The United Nations in Liberia, ECOWAS, the EU Delegation and the Embassies of the EU Member States including France, Germany, Ireland, Spain, and Sweden, the Embassy of Canada, the Embassy of Norway, the Embassy of Switzerland, and the Embassy of the United Kingdom of Great Britain and Northern Ireland commend the Government and people of Liberia for recognizing the chronic underrepresentation of women in politics and proposing legislation to improve the gender balance in political participation and to reduce barriers to women being elected.

In a joint-statement issued recently, Liberia’s international partners further welcome that these proposals form part of a broader set of electoral reforms, which aim to improve the administration of electoral processes in Liberia, noting that despite years of effort to bring more women to elective office, including the Legislature, their representation remains low.

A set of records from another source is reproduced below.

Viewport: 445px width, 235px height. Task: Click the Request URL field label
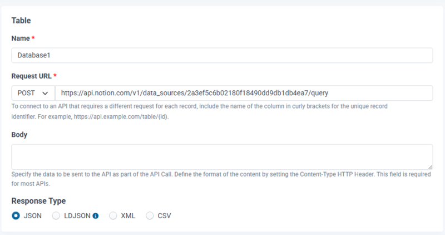coord(31,76)

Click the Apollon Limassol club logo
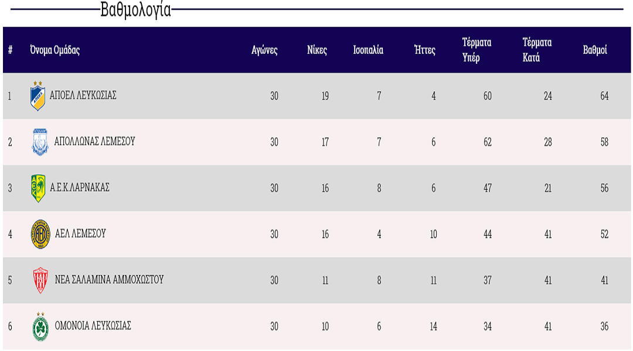(x=39, y=142)
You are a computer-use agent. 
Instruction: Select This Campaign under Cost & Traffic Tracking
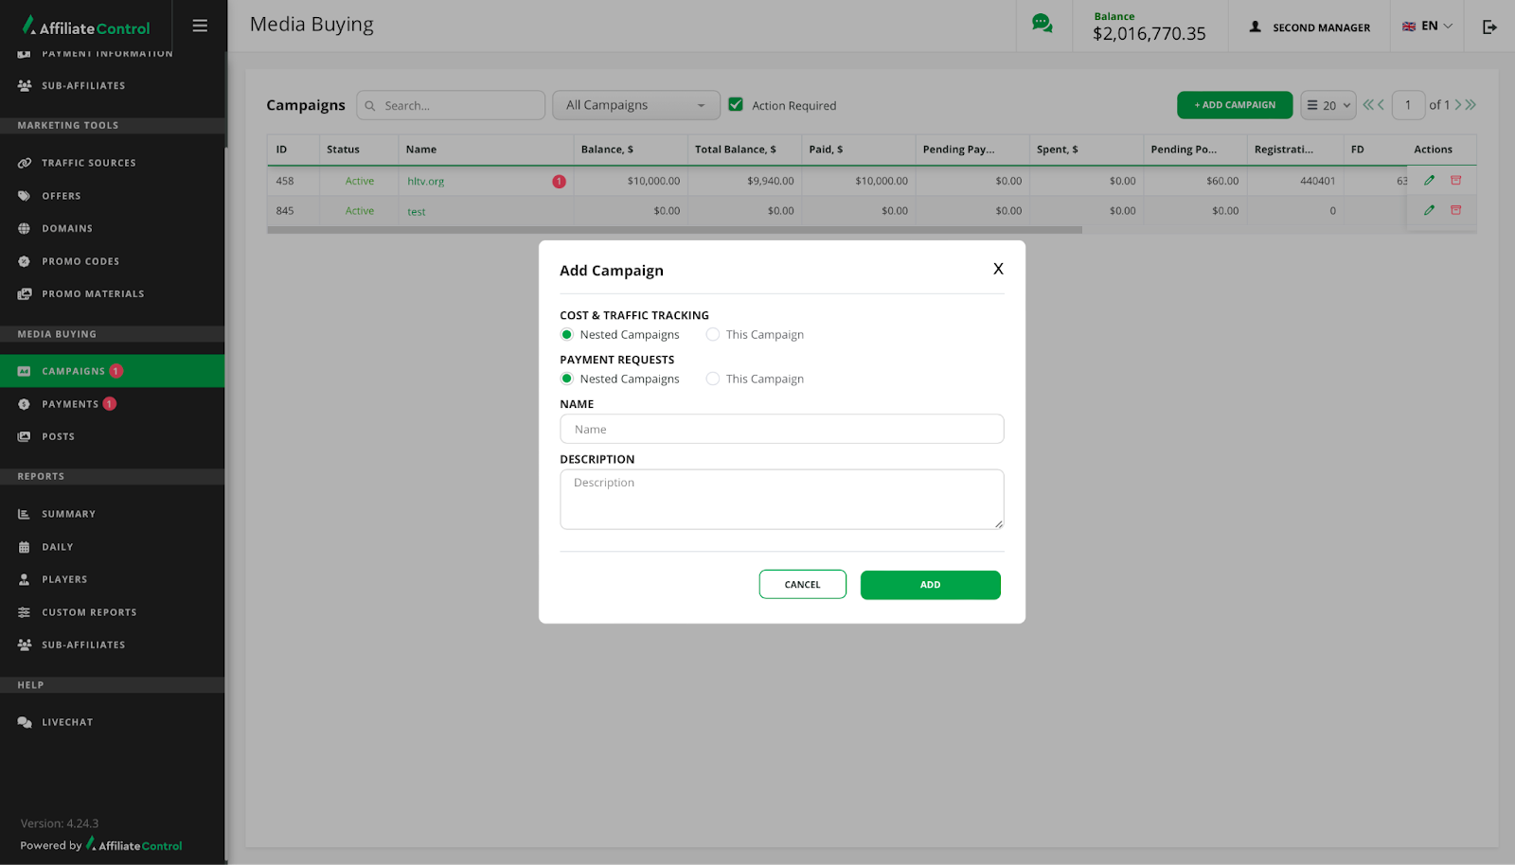(x=713, y=335)
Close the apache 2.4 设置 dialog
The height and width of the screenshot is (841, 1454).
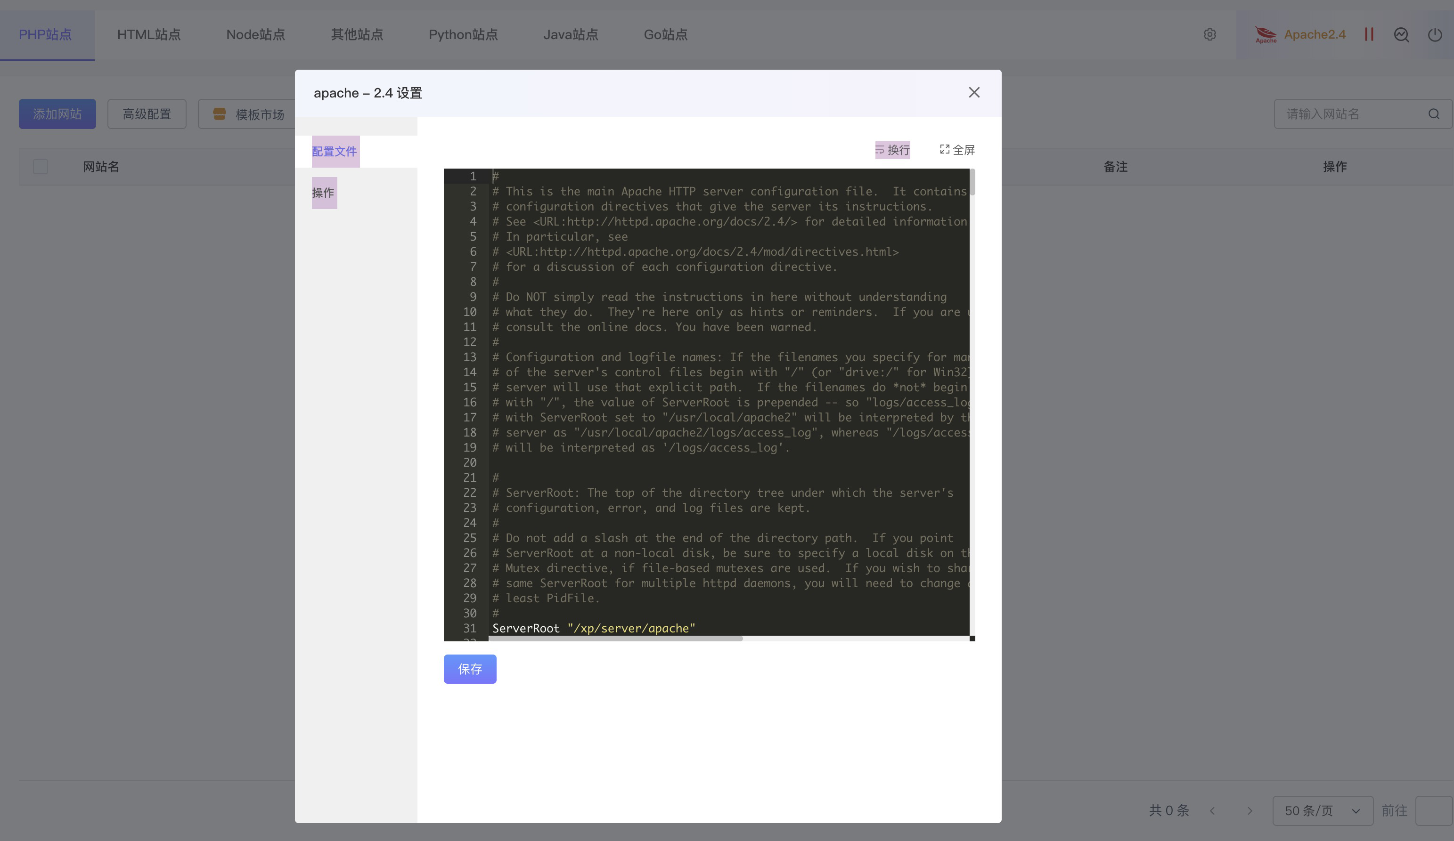pos(974,93)
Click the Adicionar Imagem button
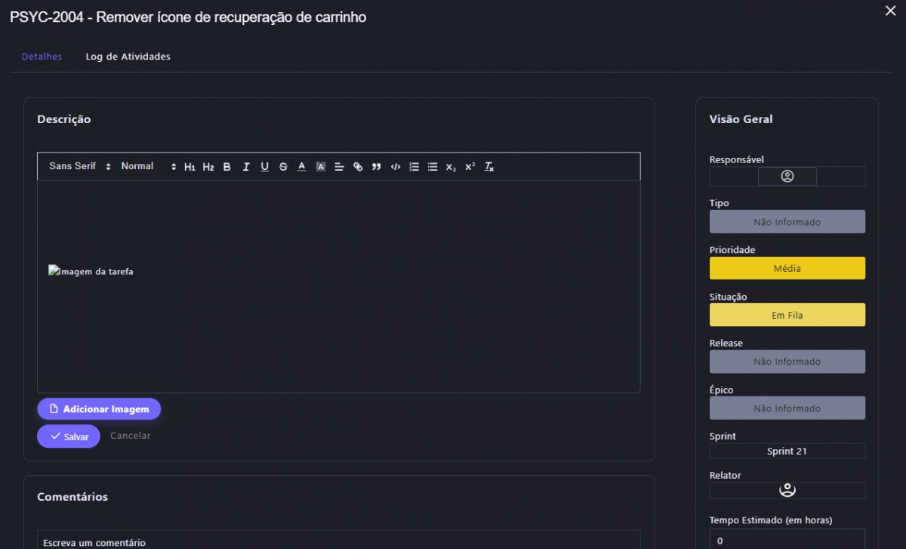This screenshot has height=549, width=906. point(99,409)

Flashback: A cross-section of some lawmakers in session at the Legislature

In December 2020, the international partners recalled, women accounted for just 20 out of 118 eligible candidates in the Special Senatorial Elections and only 1 has been certified so far, stating that the proposed amendments to the Elections Law are the result of a widespread consultative process with the people of Liberia, whose outcome underscored the necessity of establishing gender parity targets.

“More inclusive institutions can contribute to overcoming current inequities and upholding the tenets of democracy to which Liberia subscribes and advancing national development,” the partners observed.

They expressed appreciation for the efforts of the Legislature in formulating people-centered and progressive gender-responsive legislation.

“We urge the 54th Legislature to support the proposed electoral reform bill submitted by the National Elections Commission Page 2 of 2 seeking concurrence on an amendment of Sections 4.5.1 a,b,c,d,e to institute an enforceable 30% gender quota on candidate listings and the leadership of political parties and coalitions,” the partners emphasized.

They reminded the lawmakers that the recommendations for an enforceable, unambiguous gender quota were put forth by the legislators’ constituencies through what they call inclusive and substantive consultations, adding, “and we are confident that you will uphold the will of the people of Liberia in introducing gender parity for electoral office.”

“We note that this bill represents a unique opportunity for Liberia to address the longstanding issue of underrepresentation of women in politics,” the international partners said, noting that the bill echoes the aspirations of the international conventions and treaties to which Liberia is a signatory, in particular the Convention on the Elimination of All Forms of Discrimination against Women and United Nations Security Council Resolution 1325.

According to the partners, the proposals also reflect the recommendations of a number of domestic and international experts, who have observed recent electoral processes in Liberia.

“We again recall the commitments made by the President, His Excellency George Manneh Weah, to ensure gender balance in political life and the PAPD’s stated objective to increase the political participation of women,” said the partners, who disclosed that they will continue to follow closely the electoral law reform process in Liberia.

“We are confident of the Legislature’s commitment to ensuring women’s equal access to and full participation in decision-making,” the international partners concluded.